Notons tout de même un éclairage intéressant de l'historien Serge Berstein, spécialiste du XXe siècle. Il rappelle que « l'idée dominante des cercles dirigeants, c'est que la crise est due au fait que l'État dépense plus qu'il ne reçoit. La solution, c'est la diminution des dépenses de l'État, c'est-à-dire la déflation (...). Ceux qui préconisent une dévaluation, comme Paul Reynaud, sont traités comme des moutons noirs, accusés de vouloir vider le bas de laine des Français. La dévaluation, c'est le vol par l'État des économies des Français ».

Ce qu'oublie Le Nouvel Obs :

Il nous eut paru pertinent de rapprocher les deux crises davantage que ne le fait Le Nouvel Observateur :

- 1929 / 2008 : une bulle spéculative explose à Wall Street ; elle met à mal le système financier international mais est assez rapidement résorbée aux États-Unis même ; ceux-ci retrouvent un début d'équilibre au début de la décennie suivante,

- En Europe, les effets du krach se résorbent également ; mais le 21 mars 1931, le gouvernement français de Pierre Laval bloque un projet d'union douanière entre l'Allemagne et l'Autriche, deux pays alors démocratiques ; le 11 mai suivant, la Kreditanstalt Bank, principale autrichienne, fait faillite ; la France, qui dispose d'énormes réserves de devises, refuse de la secourir, ce qui a pour effet de relancer la panique financière à travers le continent. 

Dès le mois de septembre 1931, le Royaume-Uni décide de dévaluer sa monnaie ; en Allemagne, par contre, le chancelier Brüning, au nom du « mark fort »,  applique une très dure politique de rigueur (« déflation ») qui désespère les classes populaires et les classes moyennes.

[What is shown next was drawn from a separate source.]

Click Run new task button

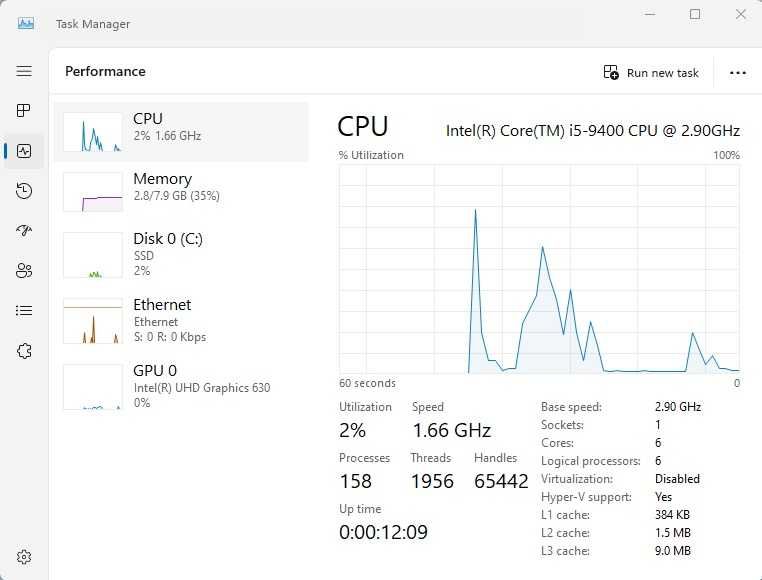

En France, Pierre Laval, de retour au pouvoir en 1935, applique la même politique, avec le même objectif : préserver à tout prix une monnaie « forte ». Tandis qu'en Allemagne, la rigueur amène Hitler au pouvoir, en France, c'est Léon Blum et le Front populaire qui l'emportent. En dépit de ses réticences, Léon Blum se résigne à dévaluer le franc. Bien que trop tardive et insuffisante, cette dévaluation débouche sur une bénéfique relance de l'activité économique, ainsi que le souligne l'économiste Alfred Sauvy.

Nous voyons dans ce rappel des années 30 une similitude avec la situation actuelle de l'Europe, avec l'Allemagne dans le rôle de la France comme gardien de l'orthodoxie monétaire et créancier de la planète ; Nicolas Sarkozy et François Hollande dans le rôle de Laval ou de Brüning, en champions de la rigueur et défenseurs déterminés de la monnaie...

Hier comme aujourd'hui, on le voit, on a affaire aux mêmes erreurs de jugement. Mais sur quoi déboucheront-elles ? Si l'on voit de claires similitudes dans les dysfonctionnements économiques et sociaux des deux décennies, on ne voit pas encore les personnalités susceptibles de corriger celles qui nous affectent. Manquent encore au générique Roosevelt, Hitler et Blum.